▶ **Assignment**: Reproduce, exactly and only, the lines of the data that follows from the one containing "Click the Station column header" down to the one containing "You are a GUI", without pictures.

Start of Exercise data

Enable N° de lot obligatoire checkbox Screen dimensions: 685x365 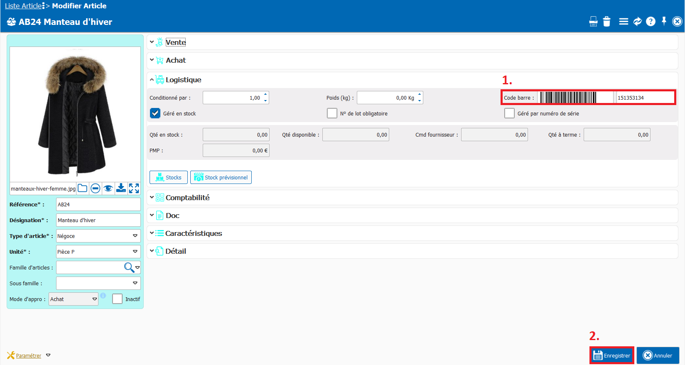click(x=332, y=113)
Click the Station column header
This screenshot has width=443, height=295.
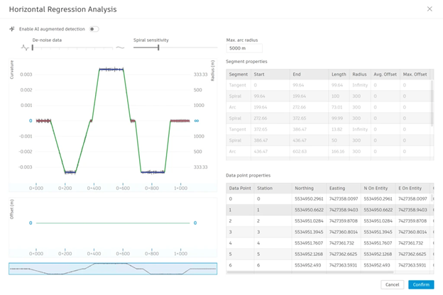point(265,188)
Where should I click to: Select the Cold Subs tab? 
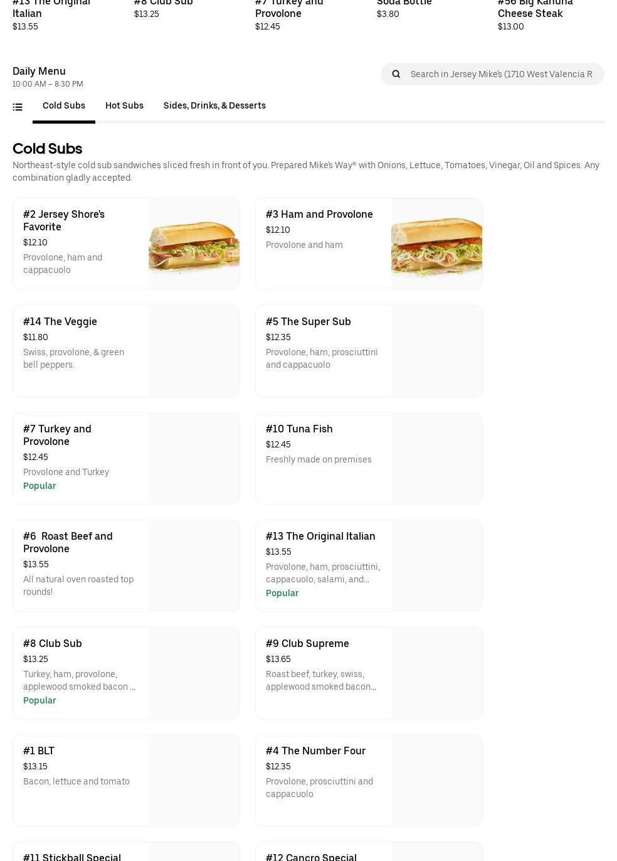coord(64,105)
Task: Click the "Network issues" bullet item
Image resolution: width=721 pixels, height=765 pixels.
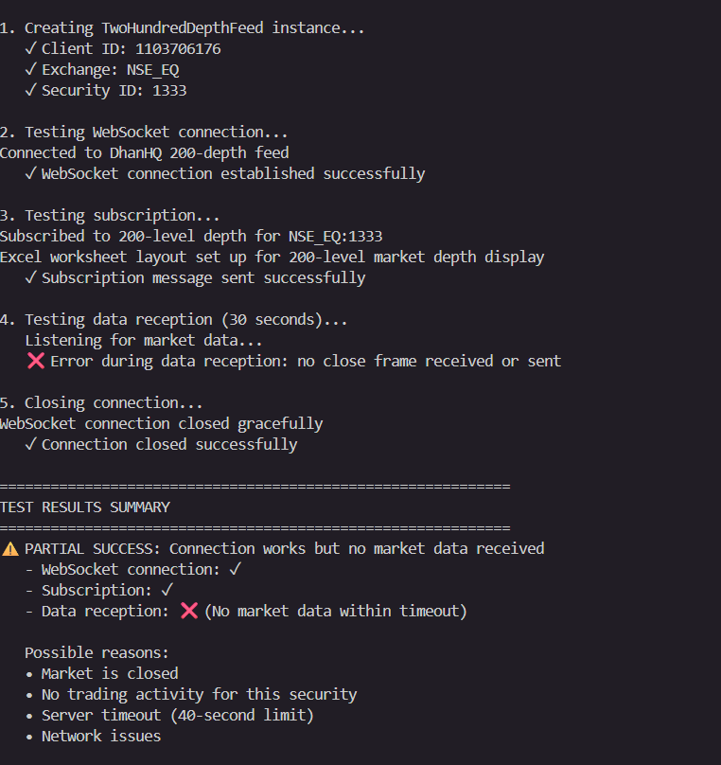Action: pyautogui.click(x=100, y=736)
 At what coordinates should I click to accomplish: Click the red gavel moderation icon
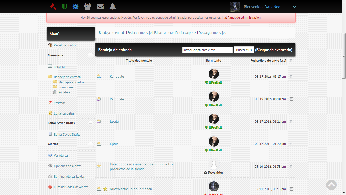tap(53, 7)
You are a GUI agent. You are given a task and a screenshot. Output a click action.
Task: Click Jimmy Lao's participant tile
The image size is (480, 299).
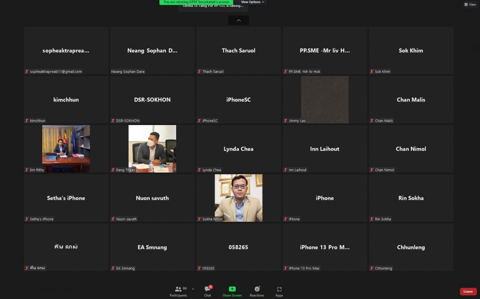click(x=324, y=100)
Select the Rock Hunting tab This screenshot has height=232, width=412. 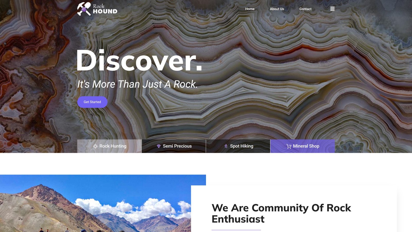click(x=109, y=146)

End of Exercise data

▶ **Result for this task**:
Click the Station column header
This screenshot has width=443, height=295.
point(265,188)
Where should I click to: Select the Cold Subs tab? 
coord(64,105)
Task: Click the "Network issues" bullet item
Image resolution: width=721 pixels, height=765 pixels.
Action: pyautogui.click(x=100, y=736)
 At what coordinates should I click to accomplish: Click the red gavel moderation icon
tap(53, 7)
You are a GUI agent. You are given a task and a screenshot. Output a click action.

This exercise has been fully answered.